Jake’s soft words fall in the darkness as we sleep, but all I can think is, yeah, well, tell that to my body that is getting ready to push out an oversize watermelon. Thankfully I’m so exhausted that the worry of that disappears as I fall asleep.
But as I wake again with that constant feeling of needing to pee, this time it’s joined by some pain that has me a little worried. I reach back and tap my husband, who’s still wrapped around me.
“Jake, I don’t feel well. Can you help me to the bathroom?”
And he was already moving before I even got the whole sentence out.
“Ash, what’s wrong?” My big strong man is already in panic mode.
“I don’t know, but this pain at the same time as the need to go to the toilet is not normal, and my vet brain is telling me that something isn’t right here.
” And as much as I don’t want to think about my son as an animal, it’s all the same process in theory.
“Either that or my mother’s intuition is kicking in early. ”
And almost like I brought it on by talking about something not being right, my water breaks halfway down the hallway, and the first sharp contraction hits me, almost bringing me to my knees.
“Jake!” I scream as I grab hold of him before I fall to the floor.
“Shit, is it supposed to start that hard?”
He’s worried, but I can’t actually answer him right now as the pain rages through my body and it takes every bit of my energy to keep breathing.

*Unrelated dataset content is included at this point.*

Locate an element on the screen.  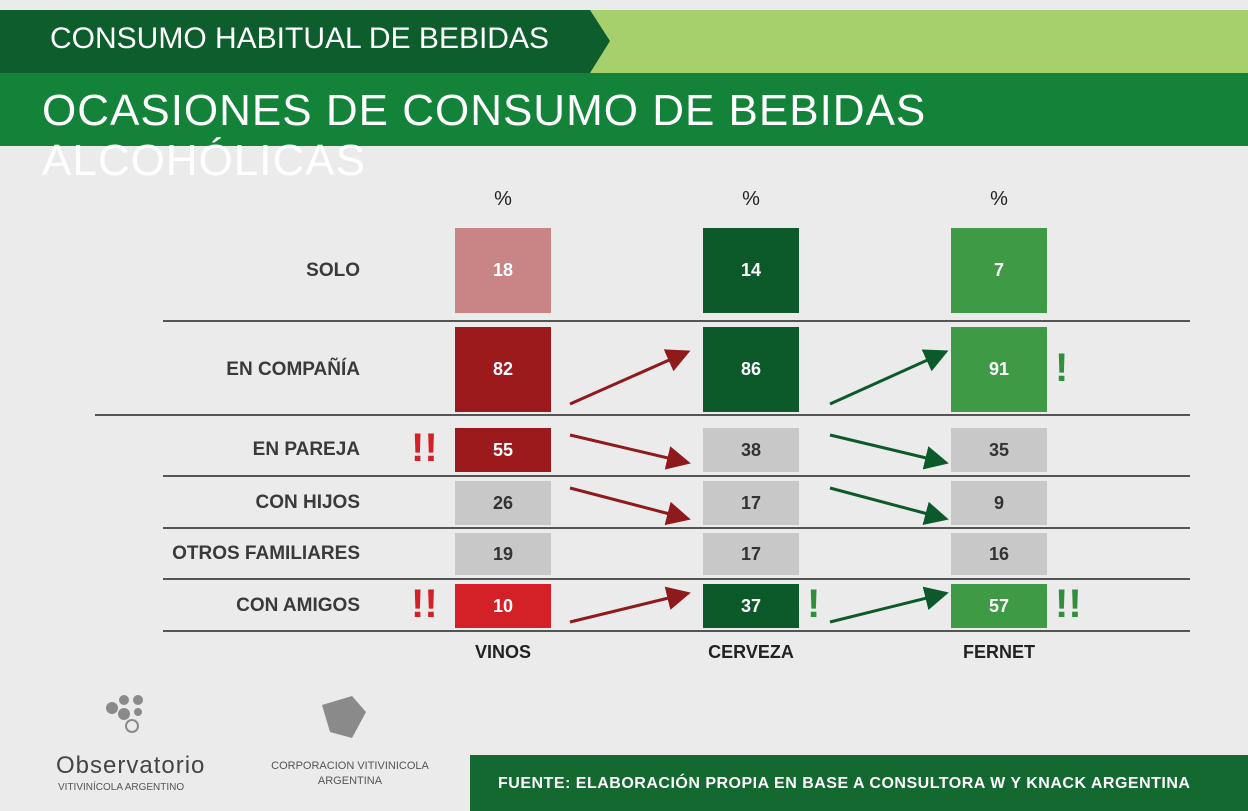
title-band is located at coordinates (624, 110).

As it backs off, I look up at him and see my poor husband with fear in his eyes.
“No. Get me to the hospital because this little guy has decided it’s time, and he’s not waiting.”
As Jake loads me into his truck, I’m rubbing my belly before the next contraction hits. Talking to my little boy, trying to reassure him it’s all going to be okay, but I think it’s a pep talk for both of us.

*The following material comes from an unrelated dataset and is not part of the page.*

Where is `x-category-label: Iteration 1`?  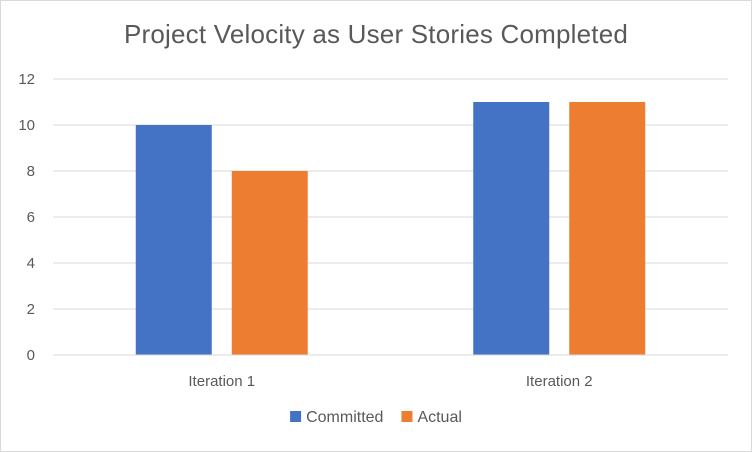 x-category-label: Iteration 1 is located at coordinates (222, 382).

“Just hang in there, little one. I don’t want to be trying to talk your dad through delivering you on the side of the road.” Because it’s the problem of a small town. The hospital is thirty minutes away, and full of bumpy country roads.

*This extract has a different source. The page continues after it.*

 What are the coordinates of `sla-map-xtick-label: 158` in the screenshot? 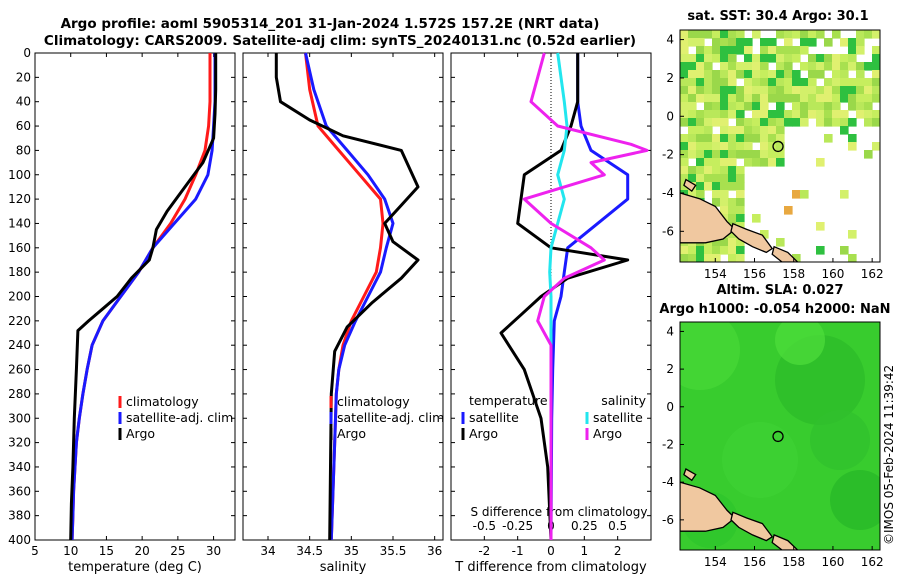 It's located at (794, 562).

And as we screech into the hospital, they rush me through triage while Jake is trying to shout details at the poor nurse filling out the paperwork.
But the moment I’m in the labor room and I finally see the doctor’s face, it’s like I check out and let it all just start to happen, because I don’t need to be the medical expert here anymore.
I’m just a woman who’s about to give birth, and the sooner the better, because I feel like I’m being ripped in two.
“Jaaaaaake!” I scream so loud I’m sure they will hear it back in Abbey Falls as my son’s head crowns, and before I can take a breath, his little body follows, and the doctor is lifting him onto my chest.
Tears rush from me as I look down at my little boy’s mushed-up face, covered in muck, and think he’s the most beautiful sight I’ve ever seen.
Jake kisses my forehead as we both wrap our arms around our son, who lets out his first cry to signal his entry into the world.
“Welcome to the family, our little Brock Noel Davis. We’ve been waiting to meet you.” And looking into Jake’s tear-stained face, the love he has inside him is bursting already.
It’s like Jake can feel his gramps in these ten tiny fingers and ten tiny toes, and I will thank Noel every day. We lost a great man, but in turn he brought Jake to me and gifted us the next generation of men to walk the soil of Heatherbrae.
And for that, I’m eternally grateful.